◆ **Directive**
Reproduce the lines from the one containing "At what coordinates should I click to accomplish: Open" through the one containing "Action: [x=722, y=217]", requests included, with 131 added to every coordinate in the answers.

◆ **Excerpted data**
──────────

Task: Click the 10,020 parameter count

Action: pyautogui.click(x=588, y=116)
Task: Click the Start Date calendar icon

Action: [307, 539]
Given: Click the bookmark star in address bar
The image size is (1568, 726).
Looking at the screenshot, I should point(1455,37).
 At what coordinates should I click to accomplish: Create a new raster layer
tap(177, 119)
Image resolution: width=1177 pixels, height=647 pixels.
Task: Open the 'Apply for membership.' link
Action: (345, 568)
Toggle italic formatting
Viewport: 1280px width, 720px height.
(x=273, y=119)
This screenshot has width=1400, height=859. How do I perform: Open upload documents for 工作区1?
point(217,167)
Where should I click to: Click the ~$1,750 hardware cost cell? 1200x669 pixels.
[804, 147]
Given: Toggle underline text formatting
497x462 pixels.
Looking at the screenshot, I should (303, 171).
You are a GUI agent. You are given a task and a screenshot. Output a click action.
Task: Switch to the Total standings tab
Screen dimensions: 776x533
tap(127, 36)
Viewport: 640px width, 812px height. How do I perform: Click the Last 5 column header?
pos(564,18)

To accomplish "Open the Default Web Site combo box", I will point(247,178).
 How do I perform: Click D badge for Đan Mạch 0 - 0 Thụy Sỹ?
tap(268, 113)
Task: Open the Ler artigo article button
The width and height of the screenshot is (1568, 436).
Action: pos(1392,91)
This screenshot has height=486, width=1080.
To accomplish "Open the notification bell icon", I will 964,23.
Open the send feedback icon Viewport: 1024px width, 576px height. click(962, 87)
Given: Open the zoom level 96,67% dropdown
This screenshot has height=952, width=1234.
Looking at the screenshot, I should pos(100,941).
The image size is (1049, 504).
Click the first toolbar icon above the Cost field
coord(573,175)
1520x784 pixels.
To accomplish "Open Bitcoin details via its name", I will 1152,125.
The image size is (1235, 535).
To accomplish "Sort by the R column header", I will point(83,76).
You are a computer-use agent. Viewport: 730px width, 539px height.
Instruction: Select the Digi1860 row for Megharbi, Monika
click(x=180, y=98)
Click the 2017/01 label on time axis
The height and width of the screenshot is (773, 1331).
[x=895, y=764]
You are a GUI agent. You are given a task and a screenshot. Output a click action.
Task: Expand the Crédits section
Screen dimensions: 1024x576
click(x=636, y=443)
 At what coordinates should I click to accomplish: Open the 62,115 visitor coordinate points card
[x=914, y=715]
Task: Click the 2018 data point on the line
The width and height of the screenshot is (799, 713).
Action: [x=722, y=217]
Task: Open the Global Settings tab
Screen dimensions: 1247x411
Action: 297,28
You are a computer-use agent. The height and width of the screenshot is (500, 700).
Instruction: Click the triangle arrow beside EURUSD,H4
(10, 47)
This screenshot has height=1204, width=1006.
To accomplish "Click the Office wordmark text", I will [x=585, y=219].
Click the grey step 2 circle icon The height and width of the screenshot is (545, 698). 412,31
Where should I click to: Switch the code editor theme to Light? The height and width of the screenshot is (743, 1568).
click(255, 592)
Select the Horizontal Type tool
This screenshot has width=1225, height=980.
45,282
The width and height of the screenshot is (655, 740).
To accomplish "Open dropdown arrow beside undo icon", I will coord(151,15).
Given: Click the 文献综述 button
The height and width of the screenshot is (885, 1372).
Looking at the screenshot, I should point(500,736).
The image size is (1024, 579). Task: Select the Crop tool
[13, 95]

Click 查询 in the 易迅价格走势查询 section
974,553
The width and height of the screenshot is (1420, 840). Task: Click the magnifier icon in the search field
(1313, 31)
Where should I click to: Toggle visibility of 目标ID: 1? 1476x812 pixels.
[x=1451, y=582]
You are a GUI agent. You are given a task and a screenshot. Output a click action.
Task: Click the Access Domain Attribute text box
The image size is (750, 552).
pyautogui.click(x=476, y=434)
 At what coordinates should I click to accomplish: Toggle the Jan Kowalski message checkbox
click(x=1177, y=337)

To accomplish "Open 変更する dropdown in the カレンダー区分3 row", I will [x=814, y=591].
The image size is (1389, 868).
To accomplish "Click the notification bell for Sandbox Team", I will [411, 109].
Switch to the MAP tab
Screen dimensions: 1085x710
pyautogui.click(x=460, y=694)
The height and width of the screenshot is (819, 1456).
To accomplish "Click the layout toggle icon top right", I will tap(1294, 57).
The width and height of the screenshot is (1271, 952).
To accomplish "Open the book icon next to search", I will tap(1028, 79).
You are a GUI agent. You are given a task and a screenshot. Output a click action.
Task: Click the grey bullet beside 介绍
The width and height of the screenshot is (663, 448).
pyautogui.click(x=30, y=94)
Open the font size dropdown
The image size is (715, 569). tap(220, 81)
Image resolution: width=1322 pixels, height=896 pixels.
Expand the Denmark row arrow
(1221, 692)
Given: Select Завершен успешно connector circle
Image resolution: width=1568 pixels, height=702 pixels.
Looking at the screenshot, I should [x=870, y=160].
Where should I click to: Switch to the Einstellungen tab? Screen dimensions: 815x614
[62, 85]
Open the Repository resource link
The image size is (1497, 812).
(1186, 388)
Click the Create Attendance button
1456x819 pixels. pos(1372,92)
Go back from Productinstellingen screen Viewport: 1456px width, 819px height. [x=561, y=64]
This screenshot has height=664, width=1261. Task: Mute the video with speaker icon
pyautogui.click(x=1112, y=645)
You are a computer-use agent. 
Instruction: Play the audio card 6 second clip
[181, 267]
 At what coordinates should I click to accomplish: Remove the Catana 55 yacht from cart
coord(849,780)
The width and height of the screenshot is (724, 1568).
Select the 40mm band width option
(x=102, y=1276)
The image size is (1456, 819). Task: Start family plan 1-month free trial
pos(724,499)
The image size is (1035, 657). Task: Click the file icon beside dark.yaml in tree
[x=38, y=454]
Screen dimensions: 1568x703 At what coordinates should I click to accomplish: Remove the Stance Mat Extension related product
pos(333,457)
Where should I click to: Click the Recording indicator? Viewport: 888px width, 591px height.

──────────

◆ **Solution for this exercise**
 At what coordinates should I click to accomplish: Open the 62,115 visitor coordinate points card
[x=1045, y=846]
Task: Click the 2018 data point on the line
The width and height of the screenshot is (799, 713).
Action: [x=853, y=348]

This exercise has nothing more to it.